== Supplied records

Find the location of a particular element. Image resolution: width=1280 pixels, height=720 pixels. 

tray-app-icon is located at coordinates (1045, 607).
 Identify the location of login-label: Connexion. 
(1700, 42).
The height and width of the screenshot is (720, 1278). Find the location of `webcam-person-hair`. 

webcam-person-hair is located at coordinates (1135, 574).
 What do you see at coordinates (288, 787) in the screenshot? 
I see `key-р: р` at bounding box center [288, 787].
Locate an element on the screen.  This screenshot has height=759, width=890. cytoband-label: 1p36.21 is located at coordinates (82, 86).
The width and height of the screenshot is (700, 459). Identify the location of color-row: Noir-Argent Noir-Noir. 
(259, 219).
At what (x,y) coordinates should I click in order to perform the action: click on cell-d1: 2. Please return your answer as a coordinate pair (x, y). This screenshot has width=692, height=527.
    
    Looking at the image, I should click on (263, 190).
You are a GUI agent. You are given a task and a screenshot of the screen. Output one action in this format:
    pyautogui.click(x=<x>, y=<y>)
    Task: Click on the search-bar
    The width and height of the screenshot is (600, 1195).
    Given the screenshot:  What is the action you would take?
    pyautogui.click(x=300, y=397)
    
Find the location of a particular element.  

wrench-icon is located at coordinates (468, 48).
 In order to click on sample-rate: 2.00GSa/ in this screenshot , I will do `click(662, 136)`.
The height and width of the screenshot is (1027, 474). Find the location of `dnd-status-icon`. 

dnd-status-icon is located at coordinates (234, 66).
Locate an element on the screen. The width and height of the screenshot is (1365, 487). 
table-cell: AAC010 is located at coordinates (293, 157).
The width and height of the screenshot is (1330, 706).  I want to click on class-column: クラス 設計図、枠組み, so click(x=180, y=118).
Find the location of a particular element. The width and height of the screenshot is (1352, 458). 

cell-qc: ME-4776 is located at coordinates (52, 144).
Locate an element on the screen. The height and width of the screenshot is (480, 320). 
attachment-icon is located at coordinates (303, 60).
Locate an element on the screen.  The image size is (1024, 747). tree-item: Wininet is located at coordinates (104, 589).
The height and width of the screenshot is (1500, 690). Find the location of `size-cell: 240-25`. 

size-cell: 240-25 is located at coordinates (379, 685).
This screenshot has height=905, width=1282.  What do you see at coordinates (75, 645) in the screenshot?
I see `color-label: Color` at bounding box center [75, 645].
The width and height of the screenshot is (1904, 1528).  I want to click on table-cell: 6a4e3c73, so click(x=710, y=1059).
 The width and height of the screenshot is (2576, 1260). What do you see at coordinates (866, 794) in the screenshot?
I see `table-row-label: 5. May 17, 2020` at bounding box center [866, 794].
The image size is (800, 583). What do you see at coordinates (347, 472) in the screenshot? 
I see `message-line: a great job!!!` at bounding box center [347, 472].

====

**What you have to do:** Please find each line in the listing above that contains the word "particular" and copy those lines out. Case counts.

**Worked solution:**
Find the location of a particular element. Image resolution: width=1280 pixels, height=720 pixels. 
Find the location of a particular element.  
Find the location of a particular element. The width and height of the screenshot is (1352, 458). 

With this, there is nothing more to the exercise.